Lehman is now shopping for a buyer, after investors reacted poorly to a turnaround blueprint including plans to separate its toxic exposures into a separate entity.

“It doesn’t seem to have worked for Lehman,” said Ricardo Kleinbaum, an analyst at BNP Paribas in New York. “So I think the market’s look at it is, if Lehman didn’t get it, AIG won’t,” he added.

Lehman shares fell 41.79 percent to close at $4.22 on Thursday, and dropped further in after-market trading.

The cost to insure the debt of American International Group jumped 30 percent to a fresh record Thursday on concerns that the insurer would have to raise new capital but could find that a challenge.

Credit default swaps on AIG’s debt widened 150 basis points to a record 680 basis points on Thursday, or $680,000 per year for five years to insure $10 million in debt, according to Markit Intraday.

Investors are concerned that AIG’s credit rating could be cut, which would require the company to post up to $14.5 billion in new collateral against its credit derivatives, according to an Aug. 6 regulatory filing.

“In our view, AIG’s options are limited,” said Atlantic Equities analyst Alan Devlin, in a research note late Thursday, citing the deteriorating stock price, and a more than tripling in AIG credit spreads since May that signals weakening investor confidence.

Analysts, including Devlin and Citigroup’s Joshua Shanker, predict AIG will have to consider selling off units to raise fresh capital, including its profitable aircraft leasing arm.

Devlin said ILFC, the aircraft lessor, alone could fetch about $8.4 billion. In total, he predicts AIG will need to raise about $20 billion. Even after asset sales, it may still have to issue common equity to raise about $10 billion, Devlin added.

That may not sit well with investors whose holdings have already been diluted by AIG’s $20 billion capital raise in May, through the sale of equity and debt.

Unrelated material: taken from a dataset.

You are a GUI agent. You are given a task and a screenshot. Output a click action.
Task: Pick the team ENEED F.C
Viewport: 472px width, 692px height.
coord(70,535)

Chief Executive Robert Willumstad, at AIG’s helm since June, is crafting a blueprint to turn around the insurer founded in China 89 years ago.

But worries that another round of losses could precipitate ratings downgrades, and the need to post up to $14.5 billion in new collateral, leaves Willumstad, a former Citigroup executive under increasing pressure to hatch a fool-proof fix for AIG’s woes, which have already begun to erode its world-class franchise.

Still, there were a few bright spots for AIG on Thursday.

Investors may have breathed a small sigh relief that its exposure to Fannie Mae and Freddie Mac preferred shares is limited to between $550 million and $600 million, according to a source familiar with the investment.

While any more losses will be hard to swallow, some may have feared that a larger percentage of its total $3 billion preferred share portfolio was concentrated in the home-funding giants.

Fannie and Freddie shares have plunged amid the U.S. housing crisis, precipitating a U.S. government bailout of the companies last Sunday. That has left investors biting their nails over corporate holdings of U.S. agency equity, fearful that government intervention will wipe out value.

Also on Thursday, the settlement of a shareholder lawsuit, brought in 2002 by the Teachers Retirement System of Louisiana against former AIG executives, will benefit the insurer. AIG is to receive proceeds of the $115 million settlement, after fees are paid.

AIG shares fell as much as 21 percent early Thursday, but rebounded later to close up 5 cents, or a fraction of a percent, at $17.55 on the New York Stock Exchange.